Abstract
Irrigation of residential properties in urban settings is typified by small and irregular areas, many untrained water users, limited end-use metering, and differing groundcover in contrast to agricultural settings. This makes analyzing irrigation patterns to promote efficient water use challenging. Analysis of Irrigation by Remote Sensing (AIRS) combines multispectral aerial imagery, evapotranspiration data, and ground-truthed measurements to overcome these challenges. We demonstrate the application of AIRS on eight neighborhoods in West Haven, Utah, using 0.6 m National Agriculture Imagery Program (NAIP) and 0.07 m drone imagery, reference evapotranspiration (ET), and water meter data from Weber Basin Water Conservancy District (WBWCD). We calculate the difference between the actual and hypothetical water required for each parcel and compare water use over three time periods (2018, 2021, and 2023). We find that the quantity of overwatering as well as the number of customers overwatering are decreasing over time in the study area. This, however, could be impacted by the difference in precipitation between the three time periods. More generally, we find that NAIP and drone imagery are both sufficient to accurately measure irrigated area in urban settings and that the selection of a threshold value for the normalized difference vegetation index (NDVI) becomes less critical for higher-resolution imagery.
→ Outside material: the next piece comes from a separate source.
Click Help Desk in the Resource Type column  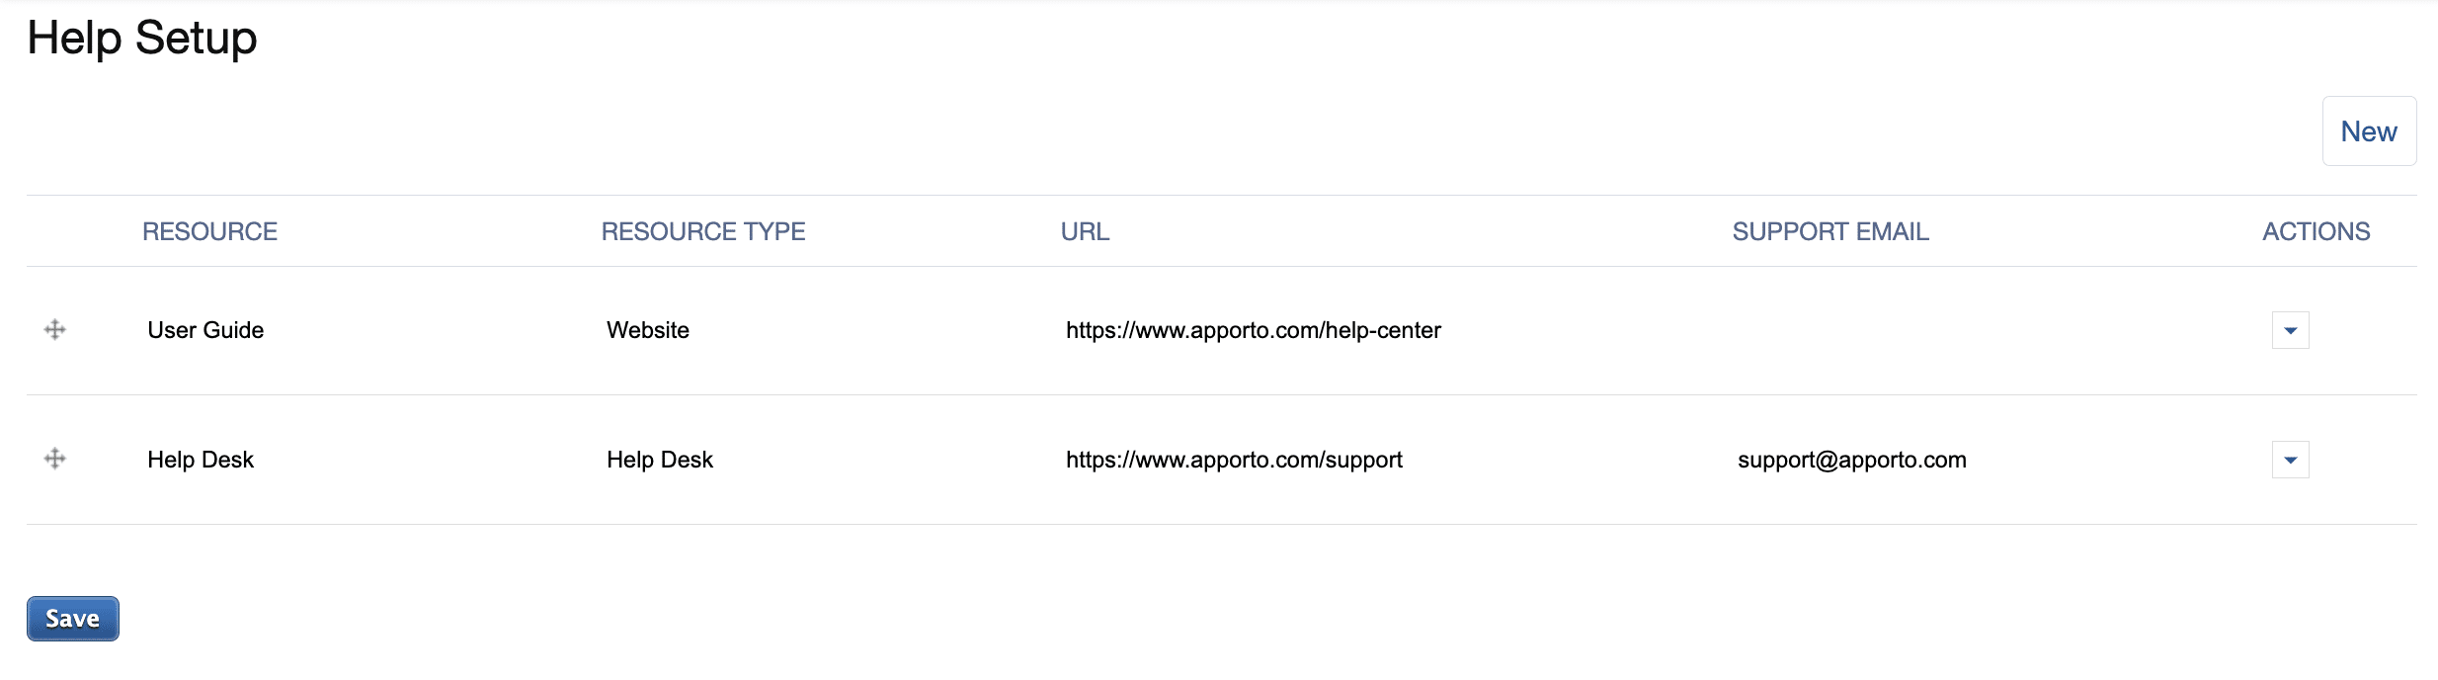click(660, 460)
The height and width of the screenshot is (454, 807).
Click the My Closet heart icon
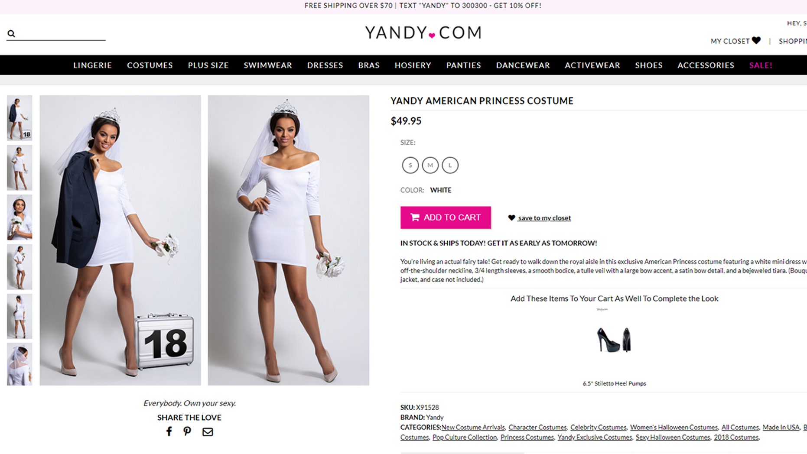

AIRS can provide repeatable estimates of irrigated area and irrigation demand that would allow water utilities to track water user habits and landscape changes over time and, when controlling for other variables, see if water conservation efforts are effective.
Degree
MS
College and Department
Ira A. Fulton College of Engineering; Civil and Environmental Engineering
Rights
https://lib.byu.edu/about/copyright/
BYU ScholarsArchive Citation
Capener, Annelise Marie, "Remote Sensing of Residential Landscape Irrigation in Weber County, Utah" (2024). Theses and Dissertations. 10687.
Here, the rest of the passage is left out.